- WHAT THE TASK REQUIRES -
Every record that follows must be returned word for word.
··· DATASET EXCERPTS ···
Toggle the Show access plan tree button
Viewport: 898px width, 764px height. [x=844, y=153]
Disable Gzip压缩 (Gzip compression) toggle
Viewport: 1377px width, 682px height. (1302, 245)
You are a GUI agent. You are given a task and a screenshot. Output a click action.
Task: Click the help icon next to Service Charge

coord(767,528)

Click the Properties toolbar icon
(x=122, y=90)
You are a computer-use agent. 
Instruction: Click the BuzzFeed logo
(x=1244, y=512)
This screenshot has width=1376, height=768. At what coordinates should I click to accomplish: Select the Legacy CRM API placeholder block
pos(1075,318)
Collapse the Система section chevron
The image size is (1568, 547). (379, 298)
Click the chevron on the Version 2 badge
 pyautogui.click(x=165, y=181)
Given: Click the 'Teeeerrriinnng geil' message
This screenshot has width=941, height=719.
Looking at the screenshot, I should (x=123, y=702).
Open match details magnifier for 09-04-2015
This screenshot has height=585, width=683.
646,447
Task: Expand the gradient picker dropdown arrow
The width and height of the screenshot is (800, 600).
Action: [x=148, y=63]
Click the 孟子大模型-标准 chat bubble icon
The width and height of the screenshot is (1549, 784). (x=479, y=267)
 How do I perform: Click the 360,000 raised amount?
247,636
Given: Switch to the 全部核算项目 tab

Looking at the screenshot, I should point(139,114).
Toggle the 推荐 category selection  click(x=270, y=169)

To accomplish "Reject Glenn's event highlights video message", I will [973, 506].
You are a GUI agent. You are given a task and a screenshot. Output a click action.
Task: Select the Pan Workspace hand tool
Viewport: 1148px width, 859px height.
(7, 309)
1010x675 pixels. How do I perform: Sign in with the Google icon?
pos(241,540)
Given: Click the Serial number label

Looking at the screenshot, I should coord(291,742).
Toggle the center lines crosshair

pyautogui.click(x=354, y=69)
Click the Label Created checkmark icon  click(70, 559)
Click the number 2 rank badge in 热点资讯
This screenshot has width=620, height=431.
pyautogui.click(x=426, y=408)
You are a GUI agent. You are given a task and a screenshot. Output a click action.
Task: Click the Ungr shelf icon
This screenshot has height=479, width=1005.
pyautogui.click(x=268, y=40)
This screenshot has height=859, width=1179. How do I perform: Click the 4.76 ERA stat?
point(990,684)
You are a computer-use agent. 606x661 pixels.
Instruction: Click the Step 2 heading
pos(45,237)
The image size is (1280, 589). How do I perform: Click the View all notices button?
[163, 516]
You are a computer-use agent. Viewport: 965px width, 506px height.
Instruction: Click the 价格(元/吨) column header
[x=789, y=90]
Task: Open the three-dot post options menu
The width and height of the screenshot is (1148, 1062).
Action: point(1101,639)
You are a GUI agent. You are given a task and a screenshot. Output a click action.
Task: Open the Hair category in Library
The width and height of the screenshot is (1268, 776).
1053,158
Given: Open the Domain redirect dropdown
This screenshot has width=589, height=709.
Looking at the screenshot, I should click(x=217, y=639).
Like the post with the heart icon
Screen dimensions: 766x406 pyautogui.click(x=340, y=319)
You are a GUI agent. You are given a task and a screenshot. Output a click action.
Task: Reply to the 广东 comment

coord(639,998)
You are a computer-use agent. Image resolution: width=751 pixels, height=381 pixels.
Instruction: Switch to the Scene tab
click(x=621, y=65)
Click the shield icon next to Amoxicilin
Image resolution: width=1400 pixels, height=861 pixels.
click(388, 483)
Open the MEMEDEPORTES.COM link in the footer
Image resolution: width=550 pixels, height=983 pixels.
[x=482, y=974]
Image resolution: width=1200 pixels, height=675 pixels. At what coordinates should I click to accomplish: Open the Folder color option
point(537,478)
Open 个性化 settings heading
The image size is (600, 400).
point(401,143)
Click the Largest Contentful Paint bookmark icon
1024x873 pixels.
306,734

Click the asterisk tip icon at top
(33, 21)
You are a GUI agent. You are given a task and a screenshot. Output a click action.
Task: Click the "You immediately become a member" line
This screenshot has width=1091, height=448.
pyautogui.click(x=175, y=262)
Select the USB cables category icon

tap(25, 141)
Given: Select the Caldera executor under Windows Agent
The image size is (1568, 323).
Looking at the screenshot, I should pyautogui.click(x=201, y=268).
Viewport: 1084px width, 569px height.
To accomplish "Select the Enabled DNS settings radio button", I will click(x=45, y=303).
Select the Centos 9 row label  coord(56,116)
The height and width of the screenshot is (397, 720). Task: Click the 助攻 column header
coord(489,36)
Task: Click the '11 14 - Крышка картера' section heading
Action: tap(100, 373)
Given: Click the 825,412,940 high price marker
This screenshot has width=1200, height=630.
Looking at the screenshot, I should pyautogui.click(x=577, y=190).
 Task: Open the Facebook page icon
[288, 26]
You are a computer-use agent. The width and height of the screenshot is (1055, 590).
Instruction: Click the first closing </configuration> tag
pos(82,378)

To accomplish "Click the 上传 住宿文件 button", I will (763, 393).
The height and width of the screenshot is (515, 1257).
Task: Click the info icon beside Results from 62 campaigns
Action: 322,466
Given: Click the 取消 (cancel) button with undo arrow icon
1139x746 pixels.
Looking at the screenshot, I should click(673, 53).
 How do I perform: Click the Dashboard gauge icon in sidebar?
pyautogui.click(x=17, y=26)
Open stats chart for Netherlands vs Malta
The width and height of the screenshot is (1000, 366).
···
- SOLUTION FOR THIS TASK -
Toggle the Show access plan tree button
Viewport: 898px width, 764px height. [x=844, y=153]
Disable Gzip压缩 (Gzip compression) toggle
Viewport: 1377px width, 682px height. (1302, 245)
You are a GUI agent. You are given a task and a screenshot. Output a click action.
Task: Click the help icon next to Service Charge

coord(767,528)

Click the Properties toolbar icon
(x=122, y=90)
You are a computer-use agent. 
Instruction: Click the BuzzFeed logo
(x=1244, y=512)
This screenshot has width=1376, height=768. At what coordinates should I click to accomplish: Select the Legacy CRM API placeholder block
pos(1075,318)
Collapse the Система section chevron
The image size is (1568, 547). (379, 298)
Click the chevron on the Version 2 badge
 pyautogui.click(x=165, y=181)
Given: Click the 'Teeeerrriinnng geil' message
This screenshot has width=941, height=719.
Looking at the screenshot, I should (x=123, y=702).
Open match details magnifier for 09-04-2015
This screenshot has height=585, width=683.
646,447
Task: Expand the gradient picker dropdown arrow
The width and height of the screenshot is (800, 600).
Action: [x=148, y=63]
Click the 孟子大模型-标准 chat bubble icon
The width and height of the screenshot is (1549, 784). (x=479, y=267)
 How do I perform: Click the 360,000 raised amount?
247,636
Given: Switch to the 全部核算项目 tab

Looking at the screenshot, I should point(139,114).
Toggle the 推荐 category selection  click(x=270, y=169)

To accomplish "Reject Glenn's event highlights video message", I will [973, 506].
You are a GUI agent. You are given a task and a screenshot. Output a click action.
Task: Select the Pan Workspace hand tool
Viewport: 1148px width, 859px height.
(7, 309)
1010x675 pixels. How do I perform: Sign in with the Google icon?
pos(241,540)
Given: Click the Serial number label

Looking at the screenshot, I should coord(291,742).
Toggle the center lines crosshair

pyautogui.click(x=354, y=69)
Click the Label Created checkmark icon  click(70, 559)
Click the number 2 rank badge in 热点资讯
This screenshot has width=620, height=431.
pyautogui.click(x=426, y=408)
You are a GUI agent. You are given a task and a screenshot. Output a click action.
Task: Click the Ungr shelf icon
This screenshot has height=479, width=1005.
pyautogui.click(x=268, y=40)
This screenshot has height=859, width=1179. How do I perform: Click the 4.76 ERA stat?
point(990,684)
You are a computer-use agent. 606x661 pixels.
Instruction: Click the Step 2 heading
pos(45,237)
The image size is (1280, 589). How do I perform: Click the View all notices button?
[163, 516]
You are a computer-use agent. Viewport: 965px width, 506px height.
Instruction: Click the 价格(元/吨) column header
[x=789, y=90]
Task: Open the three-dot post options menu
The width and height of the screenshot is (1148, 1062).
Action: point(1101,639)
You are a GUI agent. You are given a task and a screenshot. Output a click action.
Task: Open the Hair category in Library
The width and height of the screenshot is (1268, 776).
1053,158
Given: Open the Domain redirect dropdown
This screenshot has width=589, height=709.
Looking at the screenshot, I should click(x=217, y=639).
Like the post with the heart icon
Screen dimensions: 766x406 pyautogui.click(x=340, y=319)
You are a GUI agent. You are given a task and a screenshot. Output a click action.
Task: Reply to the 广东 comment

coord(639,998)
You are a computer-use agent. Image resolution: width=751 pixels, height=381 pixels.
Instruction: Switch to the Scene tab
click(x=621, y=65)
Click the shield icon next to Amoxicilin
Image resolution: width=1400 pixels, height=861 pixels.
click(388, 483)
Open the MEMEDEPORTES.COM link in the footer
Image resolution: width=550 pixels, height=983 pixels.
[x=482, y=974]
Image resolution: width=1200 pixels, height=675 pixels. At what coordinates should I click to accomplish: Open the Folder color option
point(537,478)
Open 个性化 settings heading
The image size is (600, 400).
point(401,143)
Click the Largest Contentful Paint bookmark icon
1024x873 pixels.
306,734

Click the asterisk tip icon at top
(33, 21)
You are a GUI agent. You are given a task and a screenshot. Output a click action.
Task: Click the "You immediately become a member" line
This screenshot has width=1091, height=448.
pyautogui.click(x=175, y=262)
Select the USB cables category icon

tap(25, 141)
Given: Select the Caldera executor under Windows Agent
The image size is (1568, 323).
Looking at the screenshot, I should pyautogui.click(x=201, y=268).
Viewport: 1084px width, 569px height.
To accomplish "Select the Enabled DNS settings radio button", I will click(x=45, y=303).
Select the Centos 9 row label  coord(56,116)
The height and width of the screenshot is (397, 720). Task: Click the 助攻 column header
coord(489,36)
Task: Click the '11 14 - Крышка картера' section heading
Action: tap(100, 373)
Given: Click the 825,412,940 high price marker
This screenshot has width=1200, height=630.
Looking at the screenshot, I should pyautogui.click(x=577, y=190).
 Task: Open the Facebook page icon
[288, 26]
You are a computer-use agent. The width and height of the screenshot is (1055, 590).
Instruction: Click the first closing </configuration> tag
pos(82,378)

To accomplish "Click the 上传 住宿文件 button", I will (763, 393).
The height and width of the screenshot is (515, 1257).
Task: Click the info icon beside Results from 62 campaigns
Action: 322,466
Given: Click the 取消 (cancel) button with undo arrow icon
1139x746 pixels.
Looking at the screenshot, I should click(673, 53).
 How do I perform: Click the Dashboard gauge icon in sidebar?
pyautogui.click(x=17, y=26)
Open stats chart for Netherlands vs Malta
The width and height of the screenshot is (1000, 366).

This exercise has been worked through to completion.